Q4 FY27 Earnings Call Analysis
Technology
fundraise: No informationcapex: Yesrevenue: Category 3margin: Category 1orderbook: No information
💰fundraise
Any current/future new fundraising through debt or equity?
- There is no explicit mention on page 6 of any current or future fundraising through debt or equity.
- The discussion focuses on product developments (Agentforce, Data Cloud), operational efficiency, and revenue growth.
- On page 4, financial guidance is provided including revenue, margin, EPS, cash flow, and margin expansion, but no reference to raising capital via debt or equity.
- The company emphasizes strong operating cash flow growth (~10-11%) and free cash flow growth (~9-10%) for fiscal year 2026.
- The tone suggests a focus on organic growth and disciplined investments without mentioning new fundraising activities.
- Overall, there is no indicated plan or announcement related to fundraising via debt or equity in the provided transcript pages.
🏗️capex
Any current/future capex/capital investment/strategic investment?
- Salesforce is not investing heavily in building large-scale data centers (e.g., $10 billion+ data centers) in the near term.
- Instead, the company is focusing on augmenting its existing product line with artificial intelligence.
- They are leveraging infrastructure investments from major providers like Amazon, Alibaba, and Google to deploy at low cost.
- The company aims to capitalize on AI and digital labor technologies by integrating these into their unified SaaS platform rather than traditional capital-intensive infrastructure.
- Their strategic investment focus is on advancing AI, Data Cloud, and Agentforce as core growth areas without significant new capital expenditures.
- Operating cash flow is strong, enabling disciplined investments, including in Agentforce and Data Cloud.
- Fiscal 2026 non-GAAP operating margin expansion reflects intentional investment in these growth areas while maintaining efficiency.
📊revenue
Future growth expectations in sales/revenue/volumes?
- Fiscal year 2026 revenue guidance is $40.5 billion to $40.9 billion, representing 7% to 8% growth year over year in constant currency.
- Subscription and support revenue expected to grow approximately 9% year over year in constant currency.
- Q1 fiscal 2026 revenue forecasted between $9.71 billion and $9.76 billion, up 6% to 7% year over year nominally and 7% in constant currency.
- Continued momentum in Data Cloud and Agentforce expected to lift subscription and support revenue.
- Agentforce is in early adoption but anticipated to contribute modestly to fiscal 2026 revenue, with momentum building through the year.
- CRPO growth expected around 10% year over year in nominal and constant currency for Q1.

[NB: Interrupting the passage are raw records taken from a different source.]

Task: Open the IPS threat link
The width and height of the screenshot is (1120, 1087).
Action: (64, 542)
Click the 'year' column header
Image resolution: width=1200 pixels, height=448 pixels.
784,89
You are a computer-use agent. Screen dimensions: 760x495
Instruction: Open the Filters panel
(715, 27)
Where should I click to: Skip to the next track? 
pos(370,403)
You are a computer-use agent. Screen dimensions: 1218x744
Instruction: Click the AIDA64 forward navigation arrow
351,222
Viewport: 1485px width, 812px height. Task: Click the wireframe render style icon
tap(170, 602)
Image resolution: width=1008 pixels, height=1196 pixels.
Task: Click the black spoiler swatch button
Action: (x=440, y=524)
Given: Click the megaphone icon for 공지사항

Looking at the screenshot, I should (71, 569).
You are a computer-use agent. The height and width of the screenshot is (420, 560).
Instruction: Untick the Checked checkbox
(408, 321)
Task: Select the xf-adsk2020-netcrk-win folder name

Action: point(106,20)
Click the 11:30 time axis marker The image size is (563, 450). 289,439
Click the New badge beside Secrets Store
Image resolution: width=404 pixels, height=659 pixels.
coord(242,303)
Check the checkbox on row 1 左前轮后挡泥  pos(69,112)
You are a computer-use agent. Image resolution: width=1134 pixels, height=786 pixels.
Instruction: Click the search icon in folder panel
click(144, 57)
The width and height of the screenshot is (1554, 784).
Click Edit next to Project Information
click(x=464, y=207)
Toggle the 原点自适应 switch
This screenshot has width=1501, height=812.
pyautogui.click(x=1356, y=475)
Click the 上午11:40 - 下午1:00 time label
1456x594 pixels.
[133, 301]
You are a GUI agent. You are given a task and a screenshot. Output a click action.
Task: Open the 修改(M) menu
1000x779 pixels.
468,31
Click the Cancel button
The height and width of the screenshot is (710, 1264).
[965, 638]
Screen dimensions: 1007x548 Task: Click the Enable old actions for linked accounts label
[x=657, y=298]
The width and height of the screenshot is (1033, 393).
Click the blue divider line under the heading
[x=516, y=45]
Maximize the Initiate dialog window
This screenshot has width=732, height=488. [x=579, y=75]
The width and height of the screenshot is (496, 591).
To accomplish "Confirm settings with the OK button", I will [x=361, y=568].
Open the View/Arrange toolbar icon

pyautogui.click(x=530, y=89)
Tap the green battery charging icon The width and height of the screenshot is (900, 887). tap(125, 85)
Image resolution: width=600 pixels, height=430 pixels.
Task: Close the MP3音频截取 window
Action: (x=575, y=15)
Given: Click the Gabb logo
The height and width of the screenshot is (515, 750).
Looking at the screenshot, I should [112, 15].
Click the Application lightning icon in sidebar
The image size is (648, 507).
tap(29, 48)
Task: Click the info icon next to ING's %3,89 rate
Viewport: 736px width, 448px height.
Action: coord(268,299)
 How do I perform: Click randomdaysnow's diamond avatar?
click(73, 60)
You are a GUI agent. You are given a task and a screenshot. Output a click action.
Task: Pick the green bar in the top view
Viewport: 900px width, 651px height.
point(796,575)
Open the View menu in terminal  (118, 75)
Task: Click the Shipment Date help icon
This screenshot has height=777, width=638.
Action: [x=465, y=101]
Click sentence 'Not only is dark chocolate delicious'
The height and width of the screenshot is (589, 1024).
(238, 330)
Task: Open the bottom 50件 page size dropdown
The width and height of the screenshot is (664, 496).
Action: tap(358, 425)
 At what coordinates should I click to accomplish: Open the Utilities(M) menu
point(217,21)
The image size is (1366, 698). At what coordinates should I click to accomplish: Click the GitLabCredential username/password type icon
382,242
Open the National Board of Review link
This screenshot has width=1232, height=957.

- The company projects durable cash flow growth with operating cash flow growth of approximately 10% to 11%, and free cash flow growth of 9% to 10% for fiscal 2026.
- Increasing deal sizes and multi-cloud sales seen, driven by AI, Data Cloud, and Agentforce.
📈margin
Future growth expectations in earnings/operating earnings/profits/EPS?
- Fiscal '26 non-GAAP operating margin is expected to expand by 100 basis points to 34%, with a margin ramp throughout the year.
- Fiscal '26 GAAP operating margin is projected at 21.6%, improving by over 250 basis points year-over-year.
- GAAP diluted EPS guidance for fiscal '26 is $11.09 to $11.17.
- Operating cash flow growth for fiscal '26 is expected to be approximately 10% to 11%, with free cash flow growth of about 9% to 10%.
- Q1 fiscal '26 revenue guidance is $9.71 billion to $9.76 billion, up 6% to 7% year-over-year nominally and 7% in constant currency.
- Q1 GAAP EPS guidance is $1.49 to $1.51; non-GAAP EPS guidance is $2.53 to $2.55.
- Revenue guidance incorporates a 0.5 point year-over-year headwind from U.S. dollar strength and expected pressures from professional services.
- Subscription and support revenue are expected to grow 9% year-over-year in constant currency, supported by momentum in Data Cloud and Agentforce.
📋orderbook
Current/ Expected Orderbook/ Pending Orders?
- Salesforce reported surpassing $50 billion in Remaining Performance Obligations (RPO), indicating a strong order backlog.
- Customer Relationship Performance Obligations (CRPO) growth for Q1 is expected to be approximately 10% year over year in nominal terms, including a $100 million FX headwind.
- Guidance for Q1 revenue is $9.71 billion to $9.76 billion, reflecting 6% to 7% year-over-year growth nominally and 7% in constant currency.
- The company closed more than 400 deals over $1 million in Q4, including data and AI products, demonstrating significant demand and robust order intake.
- Agentforce contracts are in the early adoption phase, with modest revenue contribution expected in fiscal 2026, and momentum anticipated to accelerate throughout the year.